Os media têm cada vez menos fronteiras – nos conteúdos que difundem, nas audiências e nos consumidores, nas zonas de difusão, na propriedade e nos investimentos. Os sítios na Internet acolhem cada vez mais conteúdos produzidos pelos utilizadores.
Os órgãos de comunicação social continuam assim a perder o monopólio da informação que circula na sociedade. Para definir o que é um órgão de comunicação tornou-se fundamental apurar se existe a intenção de atuar como media, contrapartida económica, continuidade, controlo editorial, respeito pelas regras da profissão de jornalista. Pouco importa já o suporte desse órgão de comunicação, a forma de difusão ou o formato.
Há vantagens nesta nova realidade: acesso instantâneo a múltiplas fontes de informação à escala mundial, mais gente a participar no processo informativo, mais formas de aceder à informação.
Existem, todavia, evidentes perigos e desvantagens, como o enfraquecimento e a perda de influência dos media tradicionais, sujeitos a escrutínio jurídico, regulatório e deontológico. Os “prosumers”, ou cidadãos produtores de informação, os falsos órgãos online e as redes sociais escapam mais facilmente a essa vigilância. Muitos órgãos online escapam desse escrutínio porque não estão registados em Portugal, embora visem o público e os anunciantes portugueses. Desta forma, não há transparência da propriedade, sujeição à regulação e à lei portuguesa, controlo editorial, respeito pelas regras deontológicas. Esses órgãos constituem um terreno propício à desinformação e à mentira.
Face a esta evolução, há desafios para o poder político. Em primeiro lugar, impedir que órgãos não registados continuem a invadir impunemente o espaço mediático. Em segundo lugar, tal como na generalidade das democracias europeias, considerar que a comunicação social desempenha um serviço de interesse público essencial para a vitalidade do regime democrático, pelo que o Estado não pode alhear-se das condições concretas em que ela desempenha as suas funções, nomeadamente através de um sistema de incentivos que aposte, por exemplo, no equipamento tecnológico e na empregabilidade de jornalistas.
É verdade que compete sobretudo às empresas assegurarem os recursos essenciais para a sua atividade. No entanto, o Estado deve preocupar-se com a rentabilidade de empresas cuja atividade é decisiva para assegurar a liberdade e o pluralismo da comunicação social.
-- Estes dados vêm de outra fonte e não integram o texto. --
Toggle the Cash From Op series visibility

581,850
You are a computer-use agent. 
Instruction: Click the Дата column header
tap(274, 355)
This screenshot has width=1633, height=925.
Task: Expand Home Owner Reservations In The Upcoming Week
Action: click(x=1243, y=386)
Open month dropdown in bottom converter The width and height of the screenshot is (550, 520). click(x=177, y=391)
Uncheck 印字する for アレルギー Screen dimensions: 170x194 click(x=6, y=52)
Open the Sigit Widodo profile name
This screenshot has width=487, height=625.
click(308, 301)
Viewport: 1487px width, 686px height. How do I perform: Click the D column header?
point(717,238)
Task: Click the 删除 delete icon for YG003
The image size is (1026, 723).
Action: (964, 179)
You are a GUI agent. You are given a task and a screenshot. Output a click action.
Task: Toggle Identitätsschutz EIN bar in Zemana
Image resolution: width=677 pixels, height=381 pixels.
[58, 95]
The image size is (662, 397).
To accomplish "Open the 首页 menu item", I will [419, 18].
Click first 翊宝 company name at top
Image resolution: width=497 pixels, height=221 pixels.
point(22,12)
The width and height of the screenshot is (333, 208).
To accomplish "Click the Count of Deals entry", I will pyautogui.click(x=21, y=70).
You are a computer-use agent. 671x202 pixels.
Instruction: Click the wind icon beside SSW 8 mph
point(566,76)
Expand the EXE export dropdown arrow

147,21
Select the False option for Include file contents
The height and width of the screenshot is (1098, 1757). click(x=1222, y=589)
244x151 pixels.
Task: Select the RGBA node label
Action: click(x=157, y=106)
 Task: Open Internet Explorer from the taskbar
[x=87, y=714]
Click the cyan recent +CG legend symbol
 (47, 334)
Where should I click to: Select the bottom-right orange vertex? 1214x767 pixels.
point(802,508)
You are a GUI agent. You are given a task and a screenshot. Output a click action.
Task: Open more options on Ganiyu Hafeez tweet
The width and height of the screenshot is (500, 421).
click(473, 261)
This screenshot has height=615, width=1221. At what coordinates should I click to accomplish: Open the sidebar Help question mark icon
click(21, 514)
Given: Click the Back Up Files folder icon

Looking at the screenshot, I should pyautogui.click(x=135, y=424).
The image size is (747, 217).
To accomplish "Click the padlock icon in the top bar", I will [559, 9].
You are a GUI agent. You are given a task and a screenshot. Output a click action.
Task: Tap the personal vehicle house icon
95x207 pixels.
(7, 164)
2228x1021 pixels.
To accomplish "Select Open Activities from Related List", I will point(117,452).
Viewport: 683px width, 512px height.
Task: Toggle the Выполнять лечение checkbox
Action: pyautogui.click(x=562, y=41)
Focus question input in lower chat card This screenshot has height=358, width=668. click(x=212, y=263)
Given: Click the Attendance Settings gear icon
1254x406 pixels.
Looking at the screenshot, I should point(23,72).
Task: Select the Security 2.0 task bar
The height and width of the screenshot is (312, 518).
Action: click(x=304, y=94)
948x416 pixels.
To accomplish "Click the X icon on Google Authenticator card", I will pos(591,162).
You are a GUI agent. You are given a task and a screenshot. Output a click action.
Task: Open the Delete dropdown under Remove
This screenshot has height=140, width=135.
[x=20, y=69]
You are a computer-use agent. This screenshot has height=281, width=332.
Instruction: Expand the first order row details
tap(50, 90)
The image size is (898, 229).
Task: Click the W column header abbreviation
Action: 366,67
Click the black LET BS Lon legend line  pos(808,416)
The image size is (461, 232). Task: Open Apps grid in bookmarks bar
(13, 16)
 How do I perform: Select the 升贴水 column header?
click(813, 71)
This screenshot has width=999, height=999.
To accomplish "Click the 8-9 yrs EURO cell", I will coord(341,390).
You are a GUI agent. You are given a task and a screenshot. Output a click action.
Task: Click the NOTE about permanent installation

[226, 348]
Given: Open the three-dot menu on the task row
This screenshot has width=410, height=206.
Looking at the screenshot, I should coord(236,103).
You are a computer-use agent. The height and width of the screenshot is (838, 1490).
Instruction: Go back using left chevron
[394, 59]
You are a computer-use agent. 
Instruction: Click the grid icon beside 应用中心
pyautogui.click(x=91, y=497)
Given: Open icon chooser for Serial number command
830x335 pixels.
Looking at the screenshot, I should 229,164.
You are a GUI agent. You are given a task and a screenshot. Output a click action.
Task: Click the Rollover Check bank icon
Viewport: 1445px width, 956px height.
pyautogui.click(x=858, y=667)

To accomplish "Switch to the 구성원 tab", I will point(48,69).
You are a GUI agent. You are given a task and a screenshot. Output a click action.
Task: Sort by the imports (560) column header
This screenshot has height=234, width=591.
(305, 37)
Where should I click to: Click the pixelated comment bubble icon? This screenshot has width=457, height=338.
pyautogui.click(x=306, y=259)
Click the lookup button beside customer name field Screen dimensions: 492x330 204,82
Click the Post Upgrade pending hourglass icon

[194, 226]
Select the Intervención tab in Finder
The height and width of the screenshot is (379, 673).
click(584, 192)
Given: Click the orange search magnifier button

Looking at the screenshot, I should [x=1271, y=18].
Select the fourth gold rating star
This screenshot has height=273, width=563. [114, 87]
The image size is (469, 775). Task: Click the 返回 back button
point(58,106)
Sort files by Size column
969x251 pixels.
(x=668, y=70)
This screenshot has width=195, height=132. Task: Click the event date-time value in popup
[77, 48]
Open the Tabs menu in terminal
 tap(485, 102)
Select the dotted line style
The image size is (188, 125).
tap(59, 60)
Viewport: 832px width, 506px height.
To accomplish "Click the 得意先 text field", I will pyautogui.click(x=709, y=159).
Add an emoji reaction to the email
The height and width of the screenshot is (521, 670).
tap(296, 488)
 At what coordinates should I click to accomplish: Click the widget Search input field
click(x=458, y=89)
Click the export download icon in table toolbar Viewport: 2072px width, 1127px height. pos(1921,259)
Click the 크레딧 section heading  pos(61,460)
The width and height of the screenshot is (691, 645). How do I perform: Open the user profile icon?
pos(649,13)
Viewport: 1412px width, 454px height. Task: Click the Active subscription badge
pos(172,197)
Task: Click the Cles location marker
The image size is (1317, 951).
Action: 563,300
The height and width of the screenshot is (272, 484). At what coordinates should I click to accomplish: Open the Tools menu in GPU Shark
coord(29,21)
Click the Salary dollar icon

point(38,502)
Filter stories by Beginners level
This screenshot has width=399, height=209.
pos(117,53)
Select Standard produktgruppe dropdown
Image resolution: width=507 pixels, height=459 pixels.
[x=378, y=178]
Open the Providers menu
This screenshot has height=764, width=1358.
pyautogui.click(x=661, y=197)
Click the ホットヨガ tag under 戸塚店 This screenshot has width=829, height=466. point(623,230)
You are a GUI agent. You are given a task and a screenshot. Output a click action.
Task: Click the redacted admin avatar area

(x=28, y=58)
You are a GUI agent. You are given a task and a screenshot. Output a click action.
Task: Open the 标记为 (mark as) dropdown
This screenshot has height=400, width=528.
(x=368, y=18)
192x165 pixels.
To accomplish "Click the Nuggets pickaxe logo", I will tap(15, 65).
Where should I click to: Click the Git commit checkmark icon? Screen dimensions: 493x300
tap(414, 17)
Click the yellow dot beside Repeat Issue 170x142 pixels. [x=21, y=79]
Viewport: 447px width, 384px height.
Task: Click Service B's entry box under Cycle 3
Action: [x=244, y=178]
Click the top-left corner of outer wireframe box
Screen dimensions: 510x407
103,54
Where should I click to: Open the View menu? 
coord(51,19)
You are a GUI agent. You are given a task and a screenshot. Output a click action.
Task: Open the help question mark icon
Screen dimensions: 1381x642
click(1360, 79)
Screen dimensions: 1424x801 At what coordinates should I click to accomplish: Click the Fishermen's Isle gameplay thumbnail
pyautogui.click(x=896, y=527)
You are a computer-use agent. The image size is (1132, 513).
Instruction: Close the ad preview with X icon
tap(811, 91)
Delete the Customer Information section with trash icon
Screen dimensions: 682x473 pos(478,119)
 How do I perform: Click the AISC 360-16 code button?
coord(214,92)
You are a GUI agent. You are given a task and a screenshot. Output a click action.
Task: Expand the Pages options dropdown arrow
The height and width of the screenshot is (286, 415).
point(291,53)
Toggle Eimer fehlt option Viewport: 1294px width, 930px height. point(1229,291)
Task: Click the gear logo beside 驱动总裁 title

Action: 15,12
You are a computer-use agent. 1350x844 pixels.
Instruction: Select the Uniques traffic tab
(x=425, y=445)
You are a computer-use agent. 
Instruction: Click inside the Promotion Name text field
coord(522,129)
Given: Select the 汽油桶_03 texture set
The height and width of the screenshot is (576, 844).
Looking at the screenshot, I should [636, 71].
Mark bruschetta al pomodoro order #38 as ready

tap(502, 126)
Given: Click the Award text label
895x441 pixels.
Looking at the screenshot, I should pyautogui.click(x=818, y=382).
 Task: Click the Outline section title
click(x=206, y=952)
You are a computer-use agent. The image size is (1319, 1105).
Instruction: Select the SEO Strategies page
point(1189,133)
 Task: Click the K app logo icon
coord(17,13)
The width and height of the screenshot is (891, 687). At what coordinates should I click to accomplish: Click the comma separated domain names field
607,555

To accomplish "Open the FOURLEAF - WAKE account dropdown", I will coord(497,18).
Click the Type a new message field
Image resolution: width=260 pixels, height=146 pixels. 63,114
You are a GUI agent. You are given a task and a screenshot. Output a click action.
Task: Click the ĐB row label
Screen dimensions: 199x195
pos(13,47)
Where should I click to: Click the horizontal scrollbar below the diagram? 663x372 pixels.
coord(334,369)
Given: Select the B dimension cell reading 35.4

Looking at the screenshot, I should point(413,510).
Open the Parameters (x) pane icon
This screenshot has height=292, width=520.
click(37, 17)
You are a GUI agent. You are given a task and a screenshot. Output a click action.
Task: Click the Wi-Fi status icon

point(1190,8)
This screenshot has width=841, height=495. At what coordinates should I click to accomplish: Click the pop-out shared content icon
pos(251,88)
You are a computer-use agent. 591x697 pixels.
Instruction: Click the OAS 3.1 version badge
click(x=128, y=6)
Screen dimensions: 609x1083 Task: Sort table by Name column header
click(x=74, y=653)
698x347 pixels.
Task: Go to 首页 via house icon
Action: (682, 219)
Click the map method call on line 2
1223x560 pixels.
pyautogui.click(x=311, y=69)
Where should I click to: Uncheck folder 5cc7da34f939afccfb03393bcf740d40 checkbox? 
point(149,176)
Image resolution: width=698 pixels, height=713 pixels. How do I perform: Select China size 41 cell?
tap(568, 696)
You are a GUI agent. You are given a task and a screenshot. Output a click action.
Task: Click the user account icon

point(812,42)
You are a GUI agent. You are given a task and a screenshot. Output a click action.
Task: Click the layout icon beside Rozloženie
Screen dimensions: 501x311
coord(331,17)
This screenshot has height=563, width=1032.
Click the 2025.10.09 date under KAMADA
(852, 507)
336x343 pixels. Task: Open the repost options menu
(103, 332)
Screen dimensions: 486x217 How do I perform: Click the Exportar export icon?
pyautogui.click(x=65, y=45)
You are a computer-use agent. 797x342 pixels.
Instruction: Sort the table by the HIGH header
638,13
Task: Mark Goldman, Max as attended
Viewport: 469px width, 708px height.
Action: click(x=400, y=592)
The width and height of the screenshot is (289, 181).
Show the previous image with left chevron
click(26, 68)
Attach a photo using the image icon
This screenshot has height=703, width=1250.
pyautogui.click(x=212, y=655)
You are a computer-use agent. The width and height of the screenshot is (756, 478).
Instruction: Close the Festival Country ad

Portugal tem especificidades que impõem uma redobrada atenção do poder político: há escassas sinergias com operadores de radiodifusão ou de televisão local ou outras atividades ligadas à comunicação social; são baixos os índices de concentração da propriedade no domínio da imprensa regional; existe um clara assimetria no desenvolvimento da imprensa regional de acordo com critérios geográficos – nas regiões do interior do país com menor dinamismo económico e social, a percentagem de títulos é bem mais baixa do que no litoral; a fragilidade das empresas, motivada sobretudo pelo fraco número de leitores e pela escassez das receitas publicitárias, torna demasiadas vezes a imprensa regional dependente do poder local autárquico e da publicidade institucional.
Importa assim que o poder político não se esqueça dessa função fundamental da comunicação social.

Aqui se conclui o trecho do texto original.